Geneticist unravelling complex diseases named research leader

12 March 2020

An IMB statistical geneticist unravelling the causes of complex diseases has been ranked as one of the top researchers in the country at a national awards ceremony.

Professor Naomi Wray received the Elizabeth Blackburn Investigator Grant Award for Leadership in Basic Science from the National Health and Medical Research Council.

The award honours the woman with the top-ranked Investigator Grant in the basic sciences and is named for Australian Nobel Laureate Professor Elizabeth Blackburn AC.

Professor Naomi Wray has been developing new statistical methods that advance our understanding of the genomics of complex diseases at IMB.

Professor Wray, who holds a joint appointment with the Queensland Brain Institute, received a $2M Investigator Grant for her work developing new statistical methods that advance our understanding of the genomics of complex diseases.

"This research has the potential to reveal significant triggers of common diseases, particularly disorders of the brain, and to make risk prediction of common diseases available to all Australians," Professor Wray said when the Investigator grant was awarded.

The Investigator Grant has funded her research into conditions including major depression, autism, schizophrenia and neurological diseases such as motor neurone disease.

Professor Wray’s research has led to a fundamental shift in the understanding of the genetic basis of common diseases. She is one of the directors of the Program in Complex Trait Genomics, along with Professor Peter Visscher and Professor Jian Yang.

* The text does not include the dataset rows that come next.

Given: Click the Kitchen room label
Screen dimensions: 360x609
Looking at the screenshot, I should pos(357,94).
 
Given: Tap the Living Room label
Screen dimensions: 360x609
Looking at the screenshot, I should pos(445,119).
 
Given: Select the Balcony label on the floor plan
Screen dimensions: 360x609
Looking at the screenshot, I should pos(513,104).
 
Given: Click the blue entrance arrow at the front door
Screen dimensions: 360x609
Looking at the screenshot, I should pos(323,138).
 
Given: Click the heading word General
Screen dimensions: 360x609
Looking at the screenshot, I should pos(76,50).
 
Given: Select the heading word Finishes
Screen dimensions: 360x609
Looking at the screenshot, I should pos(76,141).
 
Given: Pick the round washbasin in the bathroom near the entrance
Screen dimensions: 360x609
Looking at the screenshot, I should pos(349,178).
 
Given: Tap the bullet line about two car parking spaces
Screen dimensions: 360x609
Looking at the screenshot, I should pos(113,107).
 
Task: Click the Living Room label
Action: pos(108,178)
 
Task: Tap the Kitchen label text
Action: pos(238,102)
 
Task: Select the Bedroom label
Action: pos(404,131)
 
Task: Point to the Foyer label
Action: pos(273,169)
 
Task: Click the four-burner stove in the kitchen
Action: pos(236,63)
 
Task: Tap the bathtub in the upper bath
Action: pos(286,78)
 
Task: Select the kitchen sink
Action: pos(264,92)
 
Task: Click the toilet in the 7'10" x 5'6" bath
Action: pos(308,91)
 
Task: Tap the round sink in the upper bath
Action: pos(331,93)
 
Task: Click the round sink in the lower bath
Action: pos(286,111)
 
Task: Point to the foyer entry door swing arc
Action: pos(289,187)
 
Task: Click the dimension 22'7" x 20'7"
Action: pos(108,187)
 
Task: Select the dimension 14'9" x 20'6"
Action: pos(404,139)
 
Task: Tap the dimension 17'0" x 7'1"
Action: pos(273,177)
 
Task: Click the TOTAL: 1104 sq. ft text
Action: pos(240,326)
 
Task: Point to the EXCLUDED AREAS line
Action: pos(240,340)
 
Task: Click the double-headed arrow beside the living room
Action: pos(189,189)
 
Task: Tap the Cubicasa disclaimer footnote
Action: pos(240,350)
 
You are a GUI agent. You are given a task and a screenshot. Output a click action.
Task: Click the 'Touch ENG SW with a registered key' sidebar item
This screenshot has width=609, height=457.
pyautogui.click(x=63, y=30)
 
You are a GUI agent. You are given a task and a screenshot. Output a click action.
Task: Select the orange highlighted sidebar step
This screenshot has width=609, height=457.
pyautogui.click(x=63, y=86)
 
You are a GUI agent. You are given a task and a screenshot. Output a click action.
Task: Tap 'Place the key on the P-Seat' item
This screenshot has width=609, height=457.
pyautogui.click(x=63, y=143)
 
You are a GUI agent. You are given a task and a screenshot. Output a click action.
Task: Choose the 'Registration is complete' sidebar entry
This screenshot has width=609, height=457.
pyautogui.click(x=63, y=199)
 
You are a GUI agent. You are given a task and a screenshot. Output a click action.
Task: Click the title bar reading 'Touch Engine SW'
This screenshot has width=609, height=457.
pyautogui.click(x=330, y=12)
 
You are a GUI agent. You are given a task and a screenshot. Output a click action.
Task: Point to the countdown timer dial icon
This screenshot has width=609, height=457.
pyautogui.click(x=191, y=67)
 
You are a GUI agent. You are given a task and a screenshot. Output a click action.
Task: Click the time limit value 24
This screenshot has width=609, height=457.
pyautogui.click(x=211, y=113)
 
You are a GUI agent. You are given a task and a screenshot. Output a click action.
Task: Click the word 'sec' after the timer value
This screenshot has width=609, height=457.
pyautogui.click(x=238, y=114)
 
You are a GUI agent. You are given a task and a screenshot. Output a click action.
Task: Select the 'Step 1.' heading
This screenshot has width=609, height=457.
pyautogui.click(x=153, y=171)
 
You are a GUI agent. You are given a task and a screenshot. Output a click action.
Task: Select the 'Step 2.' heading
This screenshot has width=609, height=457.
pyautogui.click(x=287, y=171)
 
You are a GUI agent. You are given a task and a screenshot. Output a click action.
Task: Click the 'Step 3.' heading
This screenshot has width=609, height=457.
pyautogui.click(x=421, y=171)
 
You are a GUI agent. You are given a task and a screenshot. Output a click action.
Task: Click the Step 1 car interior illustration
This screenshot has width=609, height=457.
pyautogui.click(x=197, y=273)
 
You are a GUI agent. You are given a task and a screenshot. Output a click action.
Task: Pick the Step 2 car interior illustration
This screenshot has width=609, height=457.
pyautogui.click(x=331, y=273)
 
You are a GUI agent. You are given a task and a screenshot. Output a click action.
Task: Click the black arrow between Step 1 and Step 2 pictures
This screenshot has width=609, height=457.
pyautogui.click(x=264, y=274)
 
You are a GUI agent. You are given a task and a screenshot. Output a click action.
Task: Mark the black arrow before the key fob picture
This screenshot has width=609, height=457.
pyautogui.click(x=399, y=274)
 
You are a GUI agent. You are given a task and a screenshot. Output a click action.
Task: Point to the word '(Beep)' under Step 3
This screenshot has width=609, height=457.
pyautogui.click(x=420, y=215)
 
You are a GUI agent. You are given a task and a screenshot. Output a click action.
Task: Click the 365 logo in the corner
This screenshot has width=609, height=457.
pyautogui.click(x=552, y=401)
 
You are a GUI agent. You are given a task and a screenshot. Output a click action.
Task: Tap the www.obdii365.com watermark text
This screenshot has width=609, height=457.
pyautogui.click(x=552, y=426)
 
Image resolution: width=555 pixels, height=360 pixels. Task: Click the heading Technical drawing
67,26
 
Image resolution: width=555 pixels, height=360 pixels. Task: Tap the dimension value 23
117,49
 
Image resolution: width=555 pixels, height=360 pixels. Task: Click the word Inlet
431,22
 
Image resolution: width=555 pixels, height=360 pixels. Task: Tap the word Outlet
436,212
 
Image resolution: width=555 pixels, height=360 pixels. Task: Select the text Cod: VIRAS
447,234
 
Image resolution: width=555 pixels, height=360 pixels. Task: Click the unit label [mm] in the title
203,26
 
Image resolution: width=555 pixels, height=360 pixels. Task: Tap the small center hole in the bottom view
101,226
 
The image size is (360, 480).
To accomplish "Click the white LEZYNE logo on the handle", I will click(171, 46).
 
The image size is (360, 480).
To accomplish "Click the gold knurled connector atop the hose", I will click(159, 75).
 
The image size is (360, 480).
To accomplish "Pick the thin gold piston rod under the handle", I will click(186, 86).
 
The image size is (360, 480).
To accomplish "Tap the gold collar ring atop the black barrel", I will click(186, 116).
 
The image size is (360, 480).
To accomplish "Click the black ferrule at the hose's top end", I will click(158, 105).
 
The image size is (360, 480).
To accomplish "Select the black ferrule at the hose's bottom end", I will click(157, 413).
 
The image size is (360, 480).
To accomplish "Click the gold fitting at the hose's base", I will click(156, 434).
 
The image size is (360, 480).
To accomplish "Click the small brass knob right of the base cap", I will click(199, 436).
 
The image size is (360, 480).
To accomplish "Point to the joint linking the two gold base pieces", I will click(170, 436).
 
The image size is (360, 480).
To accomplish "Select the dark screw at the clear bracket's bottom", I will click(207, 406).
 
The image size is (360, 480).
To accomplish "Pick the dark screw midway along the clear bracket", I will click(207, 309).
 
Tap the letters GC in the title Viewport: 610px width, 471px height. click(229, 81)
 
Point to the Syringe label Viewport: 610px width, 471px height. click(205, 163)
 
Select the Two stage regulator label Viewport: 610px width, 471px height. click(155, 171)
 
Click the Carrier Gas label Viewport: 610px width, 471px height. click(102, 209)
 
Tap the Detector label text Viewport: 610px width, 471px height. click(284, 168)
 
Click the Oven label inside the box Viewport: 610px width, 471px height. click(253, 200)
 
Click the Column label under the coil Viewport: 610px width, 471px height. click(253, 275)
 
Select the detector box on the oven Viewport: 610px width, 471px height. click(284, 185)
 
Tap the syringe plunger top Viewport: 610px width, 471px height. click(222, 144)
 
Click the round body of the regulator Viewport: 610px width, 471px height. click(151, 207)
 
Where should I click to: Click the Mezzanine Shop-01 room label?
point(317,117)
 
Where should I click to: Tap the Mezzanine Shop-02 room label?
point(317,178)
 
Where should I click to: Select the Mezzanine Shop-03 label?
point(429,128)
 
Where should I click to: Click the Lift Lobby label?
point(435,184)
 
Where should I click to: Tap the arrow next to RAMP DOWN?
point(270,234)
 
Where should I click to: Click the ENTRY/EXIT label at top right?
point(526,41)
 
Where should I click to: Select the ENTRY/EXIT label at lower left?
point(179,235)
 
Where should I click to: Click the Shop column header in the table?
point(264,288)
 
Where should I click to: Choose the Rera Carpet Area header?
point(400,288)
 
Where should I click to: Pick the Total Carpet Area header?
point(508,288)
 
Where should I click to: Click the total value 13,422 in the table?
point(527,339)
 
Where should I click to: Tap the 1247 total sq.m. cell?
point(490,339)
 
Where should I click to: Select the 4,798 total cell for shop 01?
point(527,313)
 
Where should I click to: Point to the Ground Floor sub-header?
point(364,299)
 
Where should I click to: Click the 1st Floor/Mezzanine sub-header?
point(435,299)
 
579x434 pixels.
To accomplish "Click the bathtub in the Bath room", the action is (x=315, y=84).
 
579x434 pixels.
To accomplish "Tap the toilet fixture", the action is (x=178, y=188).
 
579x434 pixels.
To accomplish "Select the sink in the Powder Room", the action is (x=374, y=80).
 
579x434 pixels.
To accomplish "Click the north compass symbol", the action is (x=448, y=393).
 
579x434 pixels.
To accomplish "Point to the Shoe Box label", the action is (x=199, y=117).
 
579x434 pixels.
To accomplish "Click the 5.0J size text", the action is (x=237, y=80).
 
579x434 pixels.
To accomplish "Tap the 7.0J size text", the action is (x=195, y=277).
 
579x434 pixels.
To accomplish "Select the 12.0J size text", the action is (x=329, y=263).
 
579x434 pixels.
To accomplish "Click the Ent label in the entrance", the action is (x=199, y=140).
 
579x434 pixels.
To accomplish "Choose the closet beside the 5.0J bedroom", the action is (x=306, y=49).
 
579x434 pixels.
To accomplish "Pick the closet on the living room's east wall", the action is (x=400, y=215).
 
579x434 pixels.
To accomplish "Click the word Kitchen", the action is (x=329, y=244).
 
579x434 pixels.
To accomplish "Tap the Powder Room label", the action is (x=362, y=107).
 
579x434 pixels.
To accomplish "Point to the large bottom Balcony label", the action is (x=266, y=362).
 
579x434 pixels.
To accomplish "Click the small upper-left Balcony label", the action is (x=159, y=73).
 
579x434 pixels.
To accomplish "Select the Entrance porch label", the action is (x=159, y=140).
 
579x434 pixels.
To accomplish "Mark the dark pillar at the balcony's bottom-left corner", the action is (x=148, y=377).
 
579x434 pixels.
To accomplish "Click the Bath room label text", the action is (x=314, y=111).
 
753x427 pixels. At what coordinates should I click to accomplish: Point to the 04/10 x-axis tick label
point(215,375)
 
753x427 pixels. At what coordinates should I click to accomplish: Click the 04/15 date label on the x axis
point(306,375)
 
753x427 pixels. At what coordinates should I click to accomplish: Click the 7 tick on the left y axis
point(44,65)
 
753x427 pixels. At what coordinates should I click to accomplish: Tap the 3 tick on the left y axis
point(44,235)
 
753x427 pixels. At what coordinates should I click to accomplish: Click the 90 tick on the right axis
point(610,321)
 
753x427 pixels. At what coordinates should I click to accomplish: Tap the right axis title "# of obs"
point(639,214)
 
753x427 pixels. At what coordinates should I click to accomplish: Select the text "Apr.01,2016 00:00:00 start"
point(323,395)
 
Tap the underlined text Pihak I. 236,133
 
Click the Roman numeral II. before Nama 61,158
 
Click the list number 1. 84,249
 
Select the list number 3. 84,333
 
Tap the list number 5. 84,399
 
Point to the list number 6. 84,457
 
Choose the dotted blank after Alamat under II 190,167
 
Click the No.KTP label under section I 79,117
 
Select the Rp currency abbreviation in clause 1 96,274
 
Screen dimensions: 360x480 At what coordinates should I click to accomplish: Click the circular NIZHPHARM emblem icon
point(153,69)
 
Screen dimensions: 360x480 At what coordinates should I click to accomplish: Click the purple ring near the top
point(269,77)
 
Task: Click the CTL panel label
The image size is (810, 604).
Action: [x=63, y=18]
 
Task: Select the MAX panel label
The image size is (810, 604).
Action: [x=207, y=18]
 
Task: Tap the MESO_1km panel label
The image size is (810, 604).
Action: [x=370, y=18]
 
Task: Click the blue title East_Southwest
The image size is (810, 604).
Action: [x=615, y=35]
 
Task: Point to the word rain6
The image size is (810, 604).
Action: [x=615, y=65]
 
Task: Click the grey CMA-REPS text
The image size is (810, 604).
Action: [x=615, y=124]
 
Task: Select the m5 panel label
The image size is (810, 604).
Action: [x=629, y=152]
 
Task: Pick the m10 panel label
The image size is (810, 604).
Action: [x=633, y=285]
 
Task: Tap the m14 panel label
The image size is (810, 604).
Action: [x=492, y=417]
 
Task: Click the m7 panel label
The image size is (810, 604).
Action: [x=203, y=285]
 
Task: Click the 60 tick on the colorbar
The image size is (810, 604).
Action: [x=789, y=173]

“With more than 40 researchers, we have a critical mass, making large strides to discoveries about the causes of common diseases, ultimately leading to improvements in prevention, diagnosis, and treatment options,” Professor Wray said.

“Our work includes analysis of millions of genomic data points measured on tens to hundreds of thousands of people—our research is a big data problem, and we have talented statisticians continually developing new methods of analysing data.

“We are aiming for fast translation to clinically relevant applications and this NHMRC funding brings us closer to that aim.”

NHMRC CEO Professor Anne Kelso AO said ‘the work of awardees has been judged by independent scientific experts as the highest quality and most innovative that NHMRC is supporting through our 2019 funding rounds.

‘In Australia, we have an incredibly talented pool of health and medical researchers who can take their place among the world’s best,’ Professor Kelso said. 

The NHMRC Research Excellence Awards recognise the top-ranked applications across the major funding schemes for the previous year.

Professor Wray’s win marks the seventh time an IMB researcher has won a Research Excellence Award.

Previous winners are Professor Rob Parton, who won in 2013 and 2010 for Project Grants, and won jointly in 2007 with Professor John Hancock for a Program Grant; Dr Larisa Labzin (2017, Frank Fenner Award for early-career NHMRC Fellowship); Dr Joseph Powell (Career Development Fellowship) and Professor Kirill Alexandrov (2015, Development Grant).